Trust me, my ex had literally abandoned us, didn’t hear from him for over 4 years! No support either, he was in hiding, no legit job. I had welfare agencies on my side and everything. His rights could not be terminated until we located him for notification. That’s what they kept telling me. Someone finally located him and he was notified. I thought it was a done deal, everyone assured me of it, my attorney, child welfare, etc. Well he showed up at the last hearing contesting it. All he said was that he still wants to remain on the birth certificate and that he didn’t know how to get a hold of me. The judge said that just the fact that he showed up was showing enough interest in parentage that his rights should not be terminated.
I tried in two more states over the next 10 years without contact, each time he showed up. Each time in between, no contact.
I wasted a lot and time and money trying to get a step parent adoption. Now 19, my son and my husband have done an adult step-parent adoption. Bio father still has no interest in my son. He just didn’t want to be shamed by having his rights terminated.
Over 19 years of his life, when he was 2 months old his dad left us high & dry. When he was 4 I first tried to terminate his rights. We moved to another jurisdiction, when he was 10 I tried again. We moved to another jurisdiction and I tried again when he was 15.
19 years old, the only contact his bio father ever made was 3 appearances in total to stop step-parent adoption. Every time, those appearances were assertive enough for the Courts.
I’m telling you, get consent or forget about it. It doesn’t matter what the law says, it’s what the Judge’s do.
Ok my situation is, I have 100% custody in the court he even said his life style isn’t well enough for a child and said he doesn’t want custody give it to me. Now how would that work against me to get my husband to adopt my daughter?
Sounds like he is willing to consent.
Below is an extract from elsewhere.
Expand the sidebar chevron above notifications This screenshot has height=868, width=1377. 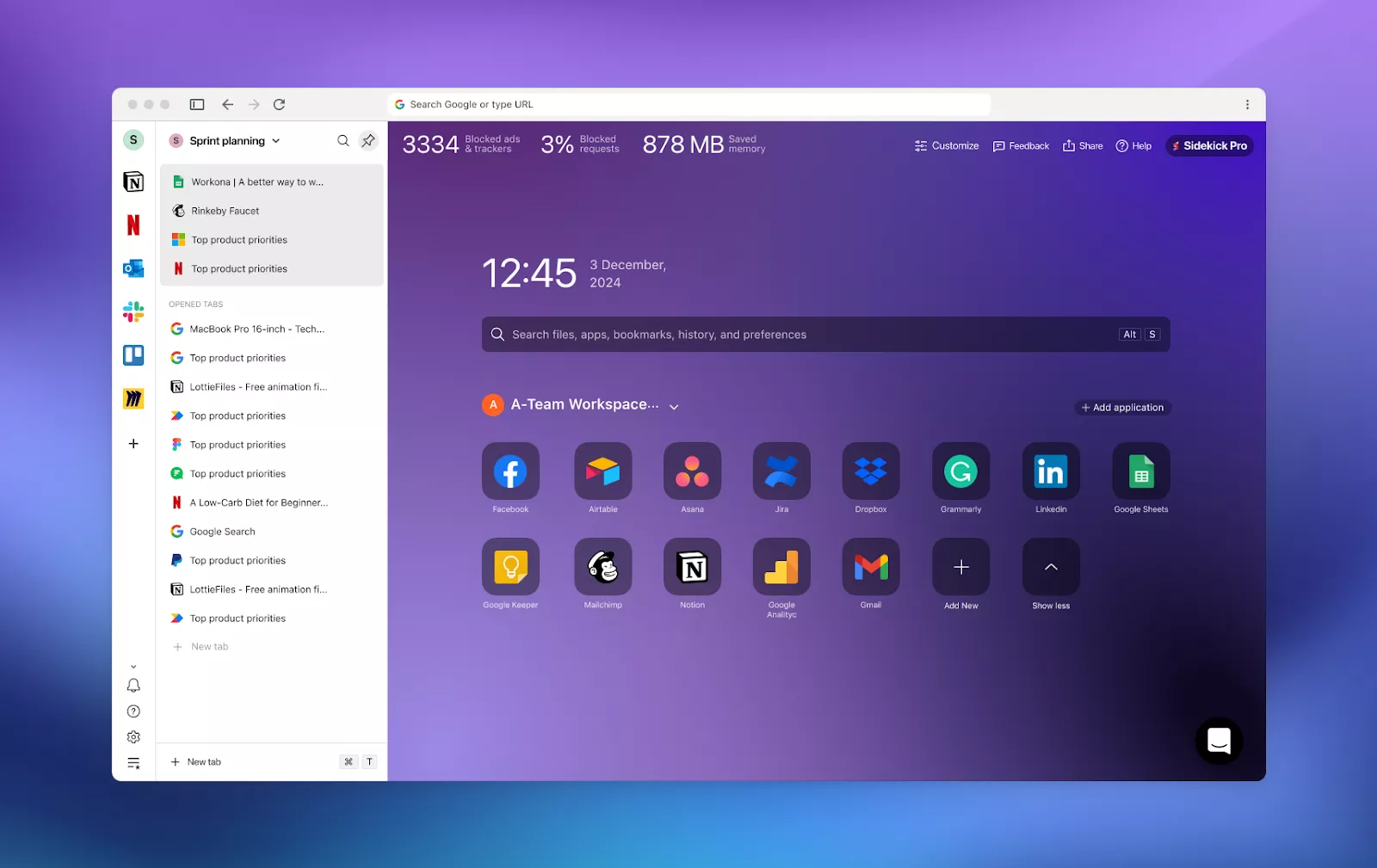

Have him notarize consent to step-parent adoption and relinquishment of his parental rights.
If he will not sign, be careful.
The bio-father in my situation said the same things to me, but when I asked him to sign the paperwork and have it notarized, he agreed, when I sent the paperwork, he ignored them, and never sent them back.
We decided to go to court anyway, our filings said that he does agree wants to consent, but that he had not done so yet.
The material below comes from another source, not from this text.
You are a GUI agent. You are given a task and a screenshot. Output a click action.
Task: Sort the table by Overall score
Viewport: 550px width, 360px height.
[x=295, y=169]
I, too, had sole legal, sole physical custody.
It went to court, and at the final hearing he showed up and said he didn’t know how to get a hold of me, but he doesn’t want his rights terminated.
Even the laws in that state, and prior supreme court rulings showed we had all the right to win regardless of his last minute wishes, but the Judge denied the adoption anyways.
Adoptions are very expensive, get consent. Don’t count on the other person to let you win by default, it’s too risky.
Once you file once, if it is denied, any future chances you have are greatly diminished.